Published: March 21, 2008

There is one fact Dr. Ray Wilhite wanted vet students at the SAVMA Symposium to know: “Alligators are not dinosaurs.”

A geologist and paleontologist by training, Wilhite covered the basic anatomy of alligators Friday in one of the more than 15 wet labs offered along with lectures, academic competitions, tours and day trips to about 1,200 students from across the United States and Canada attending the Student American Veterinary Medical Association (SAVMA) 2008 Symposium at Tuskegee and Auburn universities.
“SAVMA Symposium 2008: Two Schools-One Dream” is the theme for the four-days of events being hosted by the Tuskegee University School of Veterinary Medicine and the Auburn University College of Veterinary Medicine.

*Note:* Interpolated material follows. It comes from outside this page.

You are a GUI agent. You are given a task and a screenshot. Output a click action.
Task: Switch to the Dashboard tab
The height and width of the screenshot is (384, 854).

Wilhite told the students that alligators are indigenous to 10 different states: South Carolina, Alabama, Georgia, North Carolina, Florida, Mississippi, Louisiana, Arkansas, Texas and Oklahoma.
“They are pretty widespread,” he said.

“There are only two species of alligator: alligator mississippiensis, which is the American alligator, and alligator sinensis which is the Chinese alligator. The Chinese alligator lives in mudbanks and only grow to about four feet long.”

“The things that link alligators to birds are the structure of their lungs, structure of their kidneys, structure of their reproductive systems, the general articulation of their bones.”
As part of the lecture,

Wilhite went through the contents found in an alligator’s stomach and noted a crab shell, some plastic, piece of glass, string, bird bones and rocks, which aid with the digestion of things like the bones and shells.

He told them the way to guess the alligator’s length is to measure its lower jaw in inches, divide that in half, then that will be it’s length in feet.

He said that alligator farms in Louisiana supply almost all of the alligator skins to the world market.

“The farms down there (Louisiana) are very important. They supply, I think, 70 to 80 percent of the alligator skins in the world.”

Wilhite said alligators grow about 3 feet during the first year in captivity.

“So they go from hatchling to harvest in a year,” he said. “That’s what makes alligator farming viable.”

He said the vet students do need to know an alligator’s anatomy.

“You are not going to treat them very much, other than in a zoo situation. These students who end up being zoo vets could very well end up working on a crocodilia. It’s good to know the anatomy. It’s good to know where to give them an injection or draw blood, if you need to do blood work.

“I just wanted to make sure they understand I was giving them anatomy.

The vet students took advantage of the Wilhite’s wet lab session, and he said he always has visitors to his lab when people know he is going to have alligators there.

“I’m really excited that everybody likes alligators,” he said. “It makes this real easy to do. Everything is new, so you are not telling them anything they already know.”